A proposta do novo espaço é que as demandas passem por uma triagem para identificar quais podem ser resolvidas sem a interposição de ação judicial e encaminhadas para audiências de mediação ou conciliação pré-processuais no local e gratuitas. Dessa forma, essa iniciativa impacta no atingimento das Metas Nacionais 1 e 3 do Poder Judiciário: “Julgar mais processos que os distribuídos” e “Estimular a conciliação”, respectivamente.     

O Defensor Público-Geral, Celestino Chupel, acredita que a construção da parceria do Espaço Conciliar trará multidisciplinaridade na prestação de assistência jurídica integral, gratuita e de qualidade aos necessitados, em defesa da dignidade da pessoa humana, da cidadania plena e da inclusão social. “O intuito da articulação institucional é concentrar a prestação de serviços em um só local facilitando o acesso às pessoas e ofertando o máximo de serviços. Vamos integrar nossa cartela de serviços, diariamente, e trazer mais parceiros corporativos dinamizando o atendimento”, detalhou.    

"Os instrumentos autocompositivos, cada vez mais, impulsionam a construção de um outro paradigma de Justiça, pautado no diálogo entre as partes envolvidas na demanda. É nessa esteira que surge o Espaço Conciliar que congrega atuação da Defensoria Pública, do Ministério Público e do Judiciário. Um espaço alternativo à Justiça demandista', explicou a Vice-Procuradora-Geral de Justiça e coordenadora-geral do Programa Permanente de Incentivo à Política de Autocomposição do MPDFT, Selma Sauerbronn.   

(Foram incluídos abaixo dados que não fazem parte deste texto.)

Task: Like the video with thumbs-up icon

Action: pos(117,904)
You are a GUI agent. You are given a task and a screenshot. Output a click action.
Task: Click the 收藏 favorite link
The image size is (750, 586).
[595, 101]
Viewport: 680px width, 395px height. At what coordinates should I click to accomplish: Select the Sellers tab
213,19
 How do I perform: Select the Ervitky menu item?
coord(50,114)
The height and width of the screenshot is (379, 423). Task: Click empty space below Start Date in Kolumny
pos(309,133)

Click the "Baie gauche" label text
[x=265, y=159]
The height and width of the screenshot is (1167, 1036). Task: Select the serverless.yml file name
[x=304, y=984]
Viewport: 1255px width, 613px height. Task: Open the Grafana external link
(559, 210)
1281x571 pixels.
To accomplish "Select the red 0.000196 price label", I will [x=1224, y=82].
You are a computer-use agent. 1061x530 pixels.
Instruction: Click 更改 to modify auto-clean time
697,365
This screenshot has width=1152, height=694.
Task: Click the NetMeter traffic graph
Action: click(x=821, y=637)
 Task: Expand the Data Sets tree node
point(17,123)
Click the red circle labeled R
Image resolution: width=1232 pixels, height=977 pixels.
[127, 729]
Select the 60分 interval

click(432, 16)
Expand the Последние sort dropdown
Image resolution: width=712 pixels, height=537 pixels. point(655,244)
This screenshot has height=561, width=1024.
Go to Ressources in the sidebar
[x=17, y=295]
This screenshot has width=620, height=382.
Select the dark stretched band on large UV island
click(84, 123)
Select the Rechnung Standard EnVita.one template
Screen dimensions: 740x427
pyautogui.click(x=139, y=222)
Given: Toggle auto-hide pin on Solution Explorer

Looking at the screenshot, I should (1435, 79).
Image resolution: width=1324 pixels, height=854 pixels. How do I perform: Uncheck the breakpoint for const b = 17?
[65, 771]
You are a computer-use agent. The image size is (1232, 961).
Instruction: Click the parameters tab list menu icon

Espera-se que a partir do esforço coordenado e síncrono dos órgãos envolvidos, os conflitos sejam captados na sua origem e tratados preventivamente, submetendo-se aos juízos apenas aqueles em que a autocomposição não se demonstrar viável ou efetiva. “O TJDFT, a DPDF e o MPDFT irão atuar conjuntamente para abrir nova porta de acesso ao Poder Judiciário”, frisou o Juiz Paulo Giordano.     

O magistrado completou, ainda, que a iniciativa busca combater o fenômeno da hiperjudicialização, que tem sido um dos principais desafios dos tribunais e tem refletido na taxa de congestionamento dos processos. “Vamos prevenir litígios e reduzir o quantitativo de demandas judicializadas, desafogando, assim, o Poder Judiciário”, destacou.